Wasted Opportunity May Be Final Nail for Extreme White House Makeover
On paper, the notion of a live debate between two presidential candidates, albeit fictional, was intriguing. Alan Alda and Jimmy Smits are veteran stage actors in addition to their fame on screens large and small, and they seemed poised to make the most of this opportunity.
They were game. Their material wasn't.
The conceit was Alda's Republican Arnold Vinick proposed dumping the usual debate format for a freewheeling discussion, one his hero Lincoln was more accustomed to. Democrat Matt Santos, played by Smits, went along.
The "proceedings" were moderated by Forrest ("Whatever Happened To") Sawyer, either playing himself or a journalist named Forrest Sawyer, it wasn't clear.

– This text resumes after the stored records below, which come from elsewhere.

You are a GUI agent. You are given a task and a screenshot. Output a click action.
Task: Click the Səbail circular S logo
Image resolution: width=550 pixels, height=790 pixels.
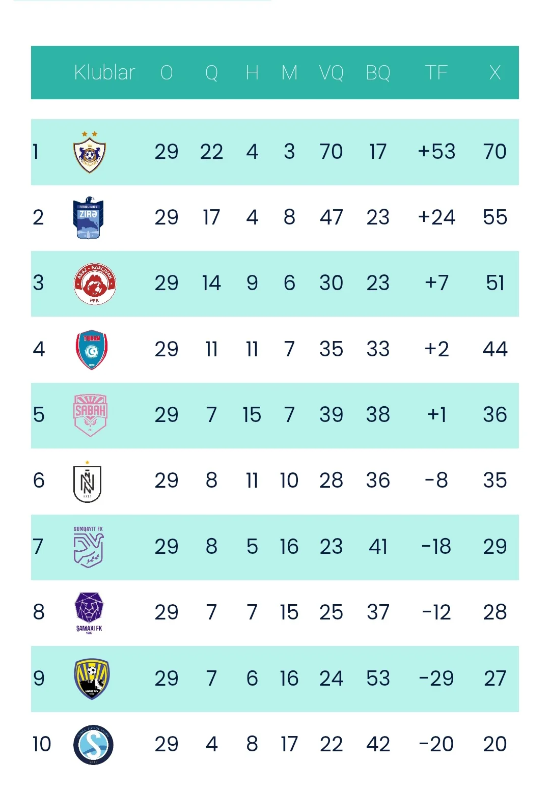point(93,745)
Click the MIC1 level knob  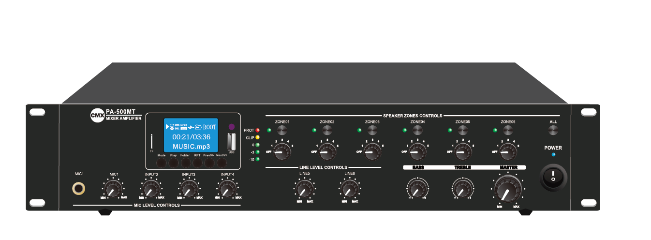coord(114,188)
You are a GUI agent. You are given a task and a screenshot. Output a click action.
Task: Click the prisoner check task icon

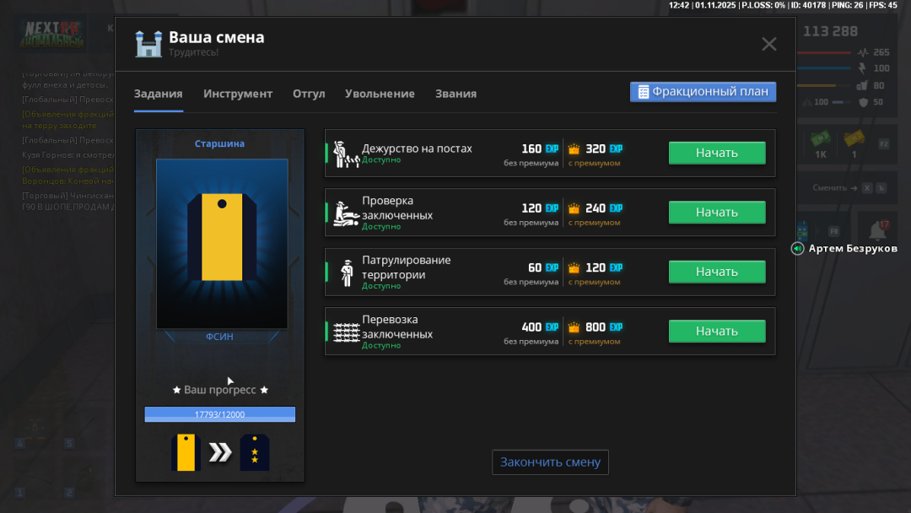[346, 213]
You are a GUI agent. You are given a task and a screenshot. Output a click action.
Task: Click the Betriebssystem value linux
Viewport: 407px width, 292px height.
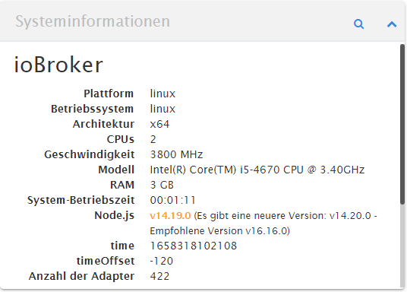pyautogui.click(x=162, y=109)
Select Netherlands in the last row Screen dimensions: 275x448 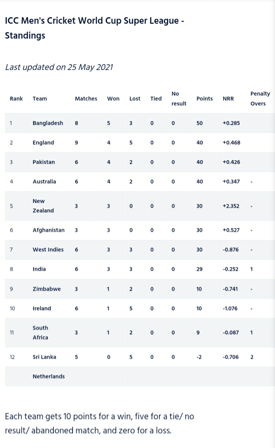coord(49,376)
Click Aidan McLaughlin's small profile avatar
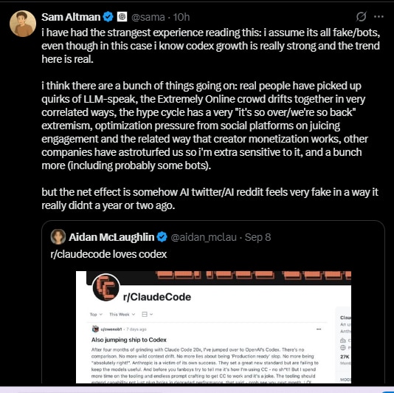This screenshot has width=394, height=393. (x=58, y=236)
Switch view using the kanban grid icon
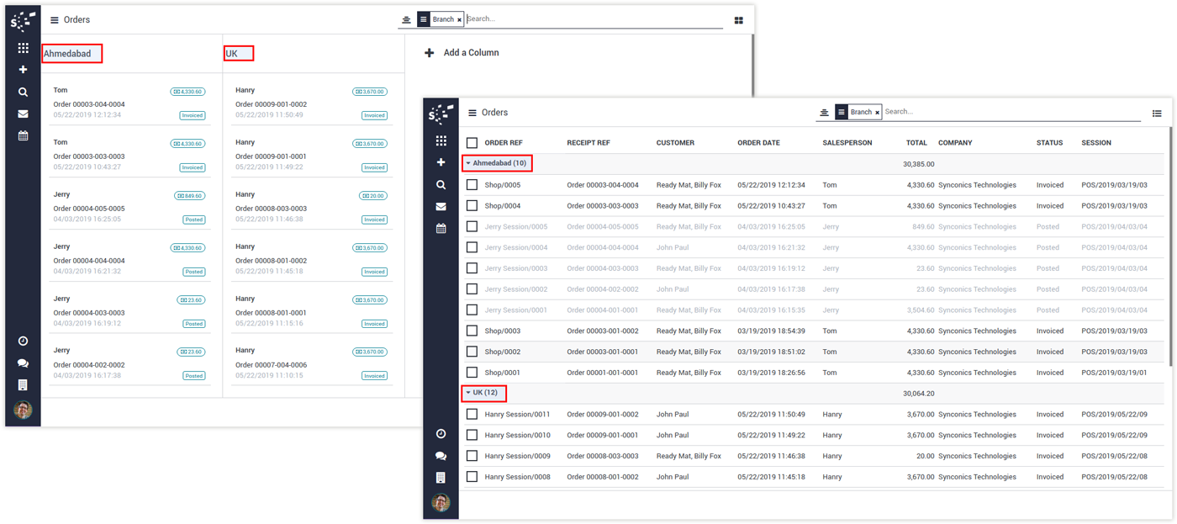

It was a chance to let the fur fly, but writer Lawrence O'Donnell Jr. could not break free of his political past to author what could have been a dialogue for the ages. Instead, he refused to trust his candidates, and fell back into the protective cocoon that was so familiar to him, back when he worked for Sen. Daniel Moynihan.
Santos and Vinick sounded like slightly livelier versions of Bush and Kerry, which isn't saying much.
At the first commercial break, my wife turned to me and asked "Are you fading?" I was, and so was she.
Throughout "West Wing's" run, we have been thrust inside a White House anchored by a president many of us would love to have in charge right about now. With Santos and Vinick, the show offered up a liberal, though not an annoyingly strident one, and a moderate Republican even Democrats could grudgingly acknowledge. The nation would be in good hands. But first we'd have to sit through a ponderous debate.
One benefit of last night's episode is that it did burnish Vinick's GOP credentials. If you thought he was a reluctant Republican, out came the tax cuts, ANWR drilling, support for the death penalty and doubling the Border Patrol.
It was nothing we haven't heard before from real candidates, which is part of the problem. No one needs those kinds of bromides and bombast on "The West Wing," especially when we could otherwise be watching someone sobbing uncontrollably on "Extreme Home Makeover" or catch the latest Treehouse of Horror classic on "The Simpsons."
In the past, "The West Wing" has gotten away with being a civics lesson when it was also entertaining and even funny. But when you have the former without the latter, it's merely a chore. And Sunday nights at eight, you don't want to do any more chores.
1 comment:
I'm surprised by your reaction. I loved it.